▶ _PROMPT_: Swap "Last Name" for "Surname" in everything from the line containing "Click the person icon in Last Name field" down to the end of the records, keeping all else the same. Give back only those lines, and leave the pictures out.

▶ _RECORDS_:

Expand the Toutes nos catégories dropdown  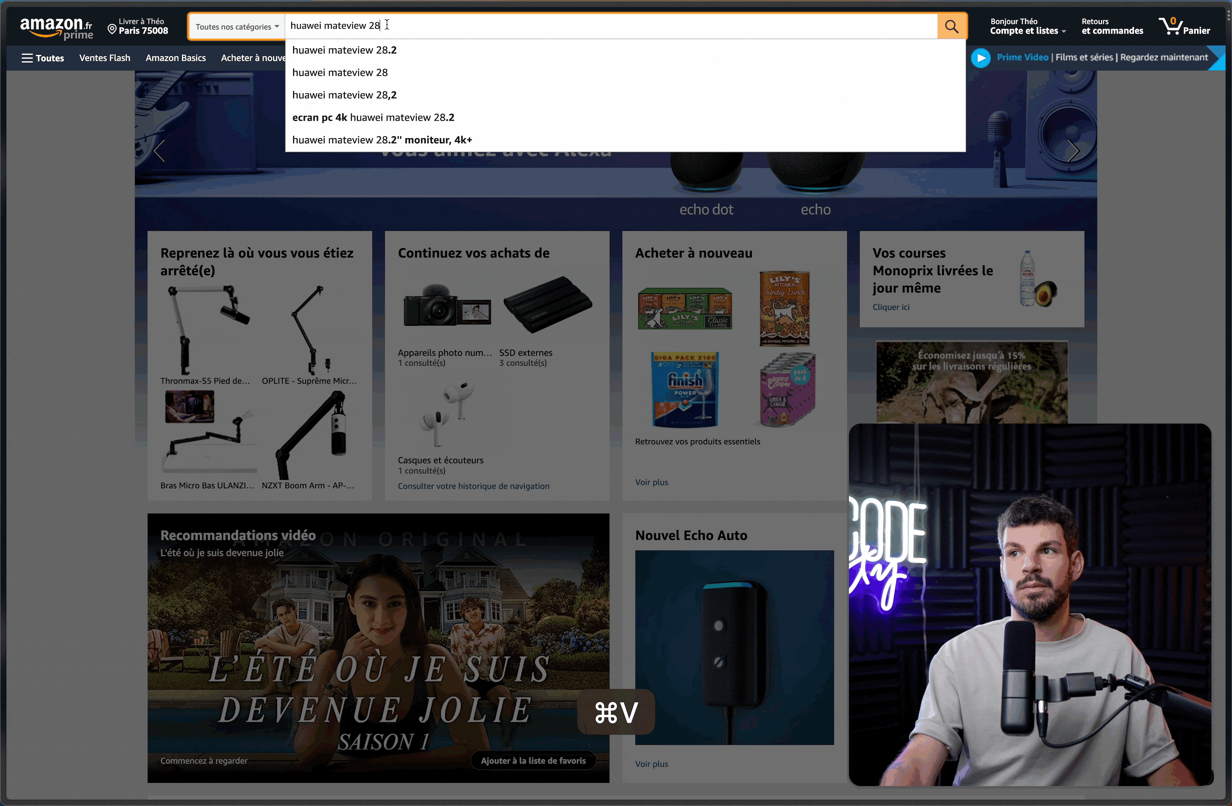tap(237, 27)
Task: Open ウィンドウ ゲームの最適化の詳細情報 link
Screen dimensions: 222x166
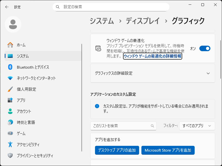Action: (152, 56)
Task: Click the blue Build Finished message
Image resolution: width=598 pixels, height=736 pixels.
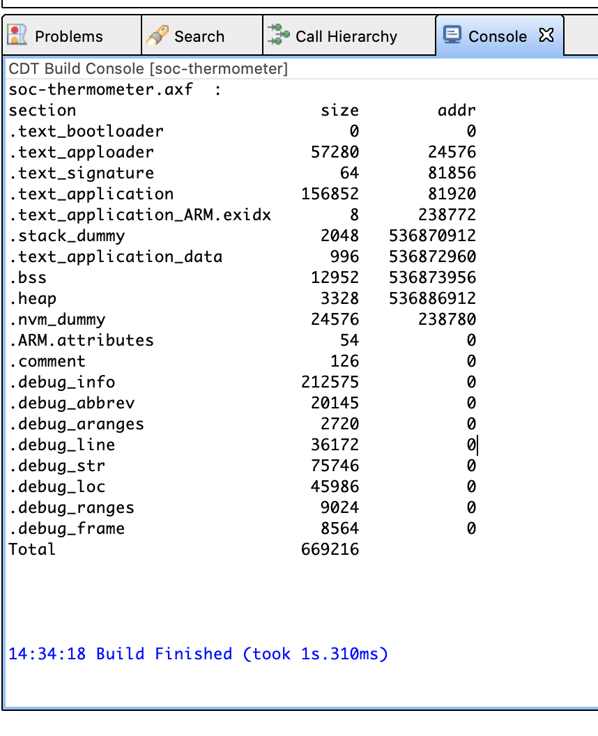Action: click(195, 654)
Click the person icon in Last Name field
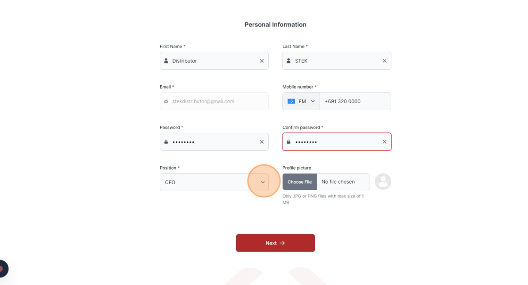This screenshot has width=528, height=285. tap(289, 61)
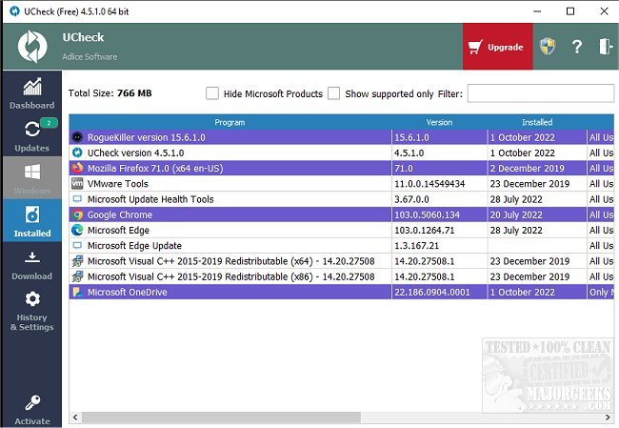
Task: Open the Windows sidebar section
Action: click(x=31, y=178)
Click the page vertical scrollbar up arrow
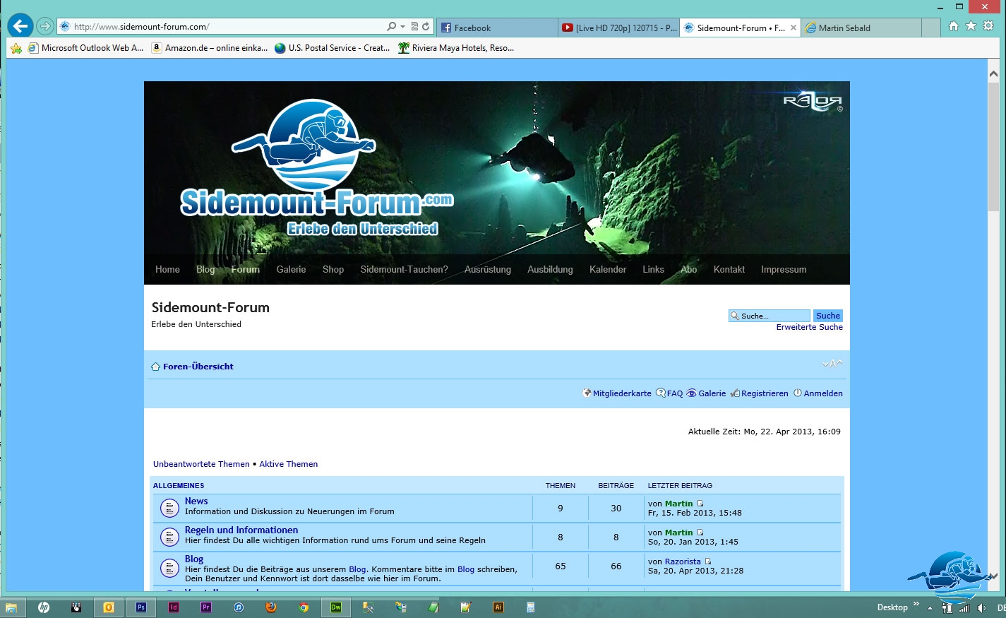This screenshot has height=618, width=1006. pos(993,73)
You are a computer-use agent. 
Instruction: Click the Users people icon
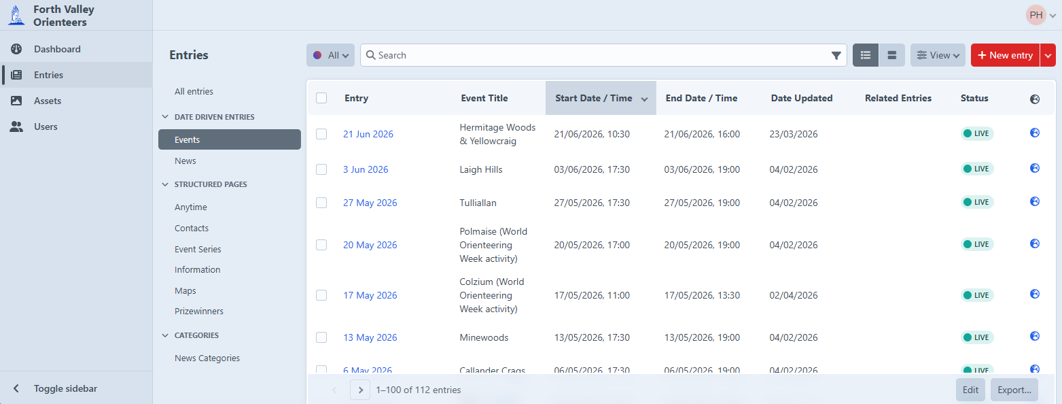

▶ _EXERCISE OUTPUT_:
Click the person icon in Surname field
This screenshot has width=528, height=285. tap(289, 61)
Task: Open the Windows sidebar section
Action: click(x=31, y=178)
Click the page vertical scrollbar up arrow
This screenshot has height=618, width=1006. pos(993,73)
You are a computer-use agent. 
Instruction: Click the Users people icon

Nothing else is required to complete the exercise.